# EXTRAIT DE PAGE
Après les cigarettes, les barres de chocolat?

En 2011, Russell Davies, de l’agence de publicité Ogilvy & Maher, y est allé d’une prédiction osée : les gouvernements, au lieu de bannir carrément certains produits, vont graduellement en interdire la publicité.

Sa prédiction était pour les 25 prochaines années, mais je crains que le temps lui donne raison beaucoup plus tôt que cela.

La tendance des gouvernements à réglementer de plus en plus l’industrie de la publicité, que ce soit pour des raisons de santé publique ou pour protéger le consommateur, est bel et bien enclenchée. Après l’emballage neutre sur les paquets de cigarettes, ne soyez pas surpris si vous apercevez bientôt des sacs de croustilles « neutres » – c’est-à-dire sans logo ou nom de l’entreprise sur le produit – sur les tablettes des épiceries, à côté des tablettes de chocolat, elles aussi dans des emballages drabes et sans logo. Il semble que les esprits prohibitifs ne soient jamais satisfaits, et qu’ils ne craignent pas la pente glissante des réglementations pleines de « bonnes » intentions.

Dans The Guardian, Davies écrivait : « dans 25 ans, je vous parie qu’il y aura beaucoup de produits que nous pourrons acheter, mais dont on ne pourra voir la publicité – les choses qui seront néfastes pour la santé ou l’environnement selon les politiciens, mais que ces derniers n’oseront pas bannir par peur de se mettre trop d’électeurs à dos. Alors nous nous retrouverons avec un tas de produits vendus dans des emballages neutres avec le nom du produit écrit en caractères génériques – comme le gouvernement veut faire pour les cigarettes en ce moment. »

À l’époque, un groupe de professionnels de la santé exigeait même de Ronald McDonald qu’il prenne sa retraite à cause de ses liens étroits avec ce qu’ils considéraient de la malbouffe. Le même groupe avait aussi mené une campagne contre la mascotte d’une compagnie de tabac, Joe Camel, dans les années 1990…

Aujourd’hui, de plus en plus d’entreprises craignent de se retrouver dans la mire des « gendarmes de la morale ». Le fabricant de barres chocolatées Mars, entre autres, s’inquiète de l’effet domino sur le consommateur que pourrait avoir l’introduction de la politique d’emballage neutre au Royaume-Uni. (Rappelons que l’emballage neutre, en plus de l’absence de logo, peut inclure des images explicites et carrément dégoûtantes, comme dans le cas des paquets de cigarettes ici au Canada.)

# DONNÉES ENREGISTRÉES
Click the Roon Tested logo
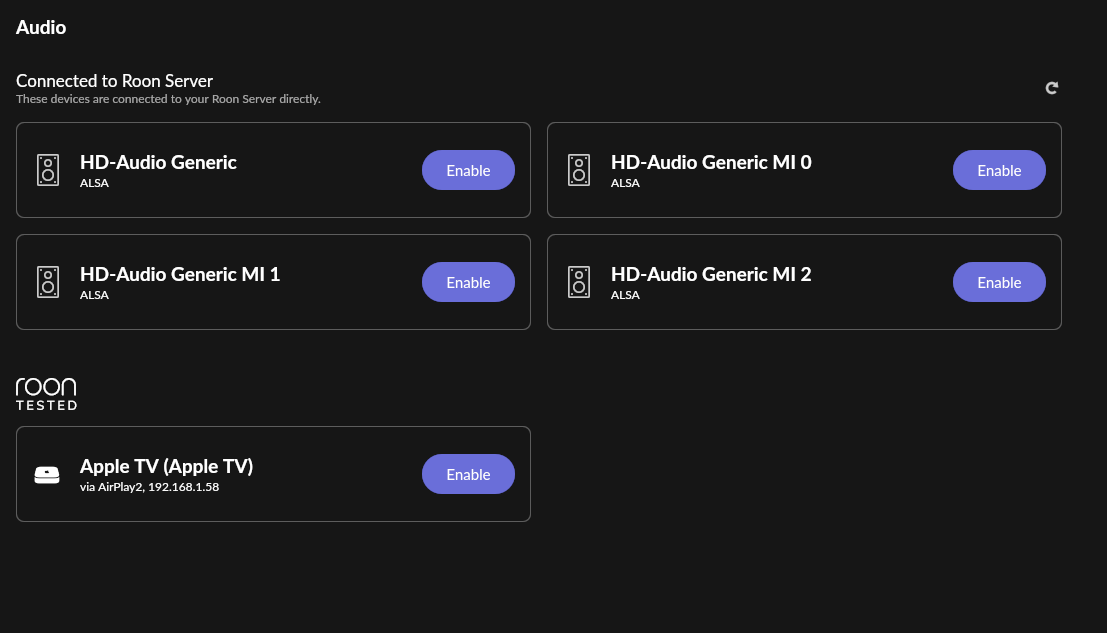Image resolution: width=1107 pixels, height=633 pixels. (46, 394)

# À FAIRE
D'après l'extrait sur l'emballage neutre, de quelle agence de publicité faisait partie Russell Davies au moment de sa prédiction de 2011 ? Le matériel n'est pas utile ici.

# RÉPONSE RÉDIGÉE
De l'agence Ogilvy & Maher.